Parking Regulations Are Changing!

Dear Willard College Commuters,

Effective yesterday, parking regulations have changed. All faculty and staff are being asked to park at the remote parking facility. There will be shuttle buses to bring you from the facility to campus. Shuttles leave at 7am and 8am or 730am and 915am. Please ask the parking lot attendant when you arrive for the day’s schedule.

Parking fees and shuttle fares will be shifting upward. Cash only. We are unable to provide change. Fees reflect Willard College’s commitment to a sustainable planet.

Hailliey Marx, Director of Traffic Management

Concerning the Relationship of Enrollment Projections and Enrollment Results as they Relate to Willard College’s Fall 2024 Enrollments According to the Office of Enrollment Management

Dear Willard College,

We would like to provide, in as transparent a manner as is possible at this point, the relationship of enrollment projections to enrollment results. Lots of factors go into enrollment management, including the Willard College Catchment Area, our carrying capacity, the number and quality of purchased high school senior contact information, our discount rate, the discount rate on the discount rate, the tuition of competitor institutions, stock market performance, the performance of the Willard College endowment, the national ranking of Willard College, news stories that may be either positive or negative concerning Willard College, the functionality of our models, the viability of our projections, and externalities that lie beyond our control.

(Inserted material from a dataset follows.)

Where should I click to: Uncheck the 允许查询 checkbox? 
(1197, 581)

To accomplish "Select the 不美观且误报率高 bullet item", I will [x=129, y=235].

Within these factors, other factors are also at stake. But we have been hear before, and we think that if we all pull together, as a team, we can turn the corner on what at present, and we say this aware of the abovesaidmentioneds, things will improve. Soon. Very. Very soon.

In the meantime, we ask for patience as salaries are modified to adjust to a new, and I think I’m confident in saying, temporary, downward trajectory.

Thanks,

Dr. Knight Waste, Vice President of Enrollment Management

Professor Felix Drubb, Studio Art, Completes Years Long Project “Stairs”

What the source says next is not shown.